Content starts

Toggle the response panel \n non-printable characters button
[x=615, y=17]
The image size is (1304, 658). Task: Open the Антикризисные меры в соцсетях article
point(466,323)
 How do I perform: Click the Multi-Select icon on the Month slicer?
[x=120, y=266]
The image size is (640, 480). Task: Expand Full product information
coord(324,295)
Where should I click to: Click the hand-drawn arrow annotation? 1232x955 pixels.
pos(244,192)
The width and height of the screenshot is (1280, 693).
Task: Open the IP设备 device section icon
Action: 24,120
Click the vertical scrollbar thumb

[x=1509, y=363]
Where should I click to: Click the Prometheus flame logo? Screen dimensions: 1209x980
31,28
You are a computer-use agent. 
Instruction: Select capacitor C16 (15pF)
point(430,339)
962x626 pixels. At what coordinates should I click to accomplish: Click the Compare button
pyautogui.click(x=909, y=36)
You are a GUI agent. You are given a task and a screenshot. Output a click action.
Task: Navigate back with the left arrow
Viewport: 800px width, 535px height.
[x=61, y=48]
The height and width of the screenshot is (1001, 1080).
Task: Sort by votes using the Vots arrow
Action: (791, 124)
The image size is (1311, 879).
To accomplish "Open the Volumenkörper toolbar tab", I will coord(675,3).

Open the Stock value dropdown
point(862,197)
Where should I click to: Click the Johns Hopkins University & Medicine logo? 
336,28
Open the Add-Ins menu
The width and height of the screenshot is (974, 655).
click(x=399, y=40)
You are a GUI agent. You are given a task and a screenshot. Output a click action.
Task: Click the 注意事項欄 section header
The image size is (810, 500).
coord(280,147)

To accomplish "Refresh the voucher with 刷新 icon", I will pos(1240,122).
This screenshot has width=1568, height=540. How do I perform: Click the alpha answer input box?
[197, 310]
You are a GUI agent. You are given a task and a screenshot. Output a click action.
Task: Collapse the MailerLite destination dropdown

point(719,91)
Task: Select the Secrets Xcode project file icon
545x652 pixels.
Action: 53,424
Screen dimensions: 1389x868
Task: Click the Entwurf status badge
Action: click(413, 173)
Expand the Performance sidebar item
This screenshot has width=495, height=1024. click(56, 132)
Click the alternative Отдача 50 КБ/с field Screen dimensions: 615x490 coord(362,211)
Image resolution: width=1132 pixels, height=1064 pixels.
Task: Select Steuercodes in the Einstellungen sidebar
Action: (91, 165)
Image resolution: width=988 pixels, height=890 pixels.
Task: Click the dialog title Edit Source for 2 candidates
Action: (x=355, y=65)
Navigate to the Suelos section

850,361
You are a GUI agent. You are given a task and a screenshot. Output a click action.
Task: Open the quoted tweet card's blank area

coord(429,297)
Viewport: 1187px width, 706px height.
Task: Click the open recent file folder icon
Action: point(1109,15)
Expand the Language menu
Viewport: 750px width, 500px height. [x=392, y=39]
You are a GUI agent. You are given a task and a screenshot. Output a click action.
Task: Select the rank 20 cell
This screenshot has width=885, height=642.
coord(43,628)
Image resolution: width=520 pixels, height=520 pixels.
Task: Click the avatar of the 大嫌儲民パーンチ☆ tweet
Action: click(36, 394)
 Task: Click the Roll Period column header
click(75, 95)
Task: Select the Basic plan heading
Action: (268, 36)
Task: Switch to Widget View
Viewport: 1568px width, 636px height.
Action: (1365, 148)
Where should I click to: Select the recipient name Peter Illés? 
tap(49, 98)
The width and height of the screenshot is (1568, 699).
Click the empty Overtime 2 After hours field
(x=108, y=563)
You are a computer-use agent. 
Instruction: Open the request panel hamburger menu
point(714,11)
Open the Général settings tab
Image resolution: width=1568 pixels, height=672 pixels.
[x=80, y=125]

Content ends

# [Required action]
Copy out every line of the data where the word "with" occurs.

# [Exercise answer]
Task: Navigate back with the left arrow
To accomplish "Refresh the voucher with 刷新 icon", I will pos(1240,122).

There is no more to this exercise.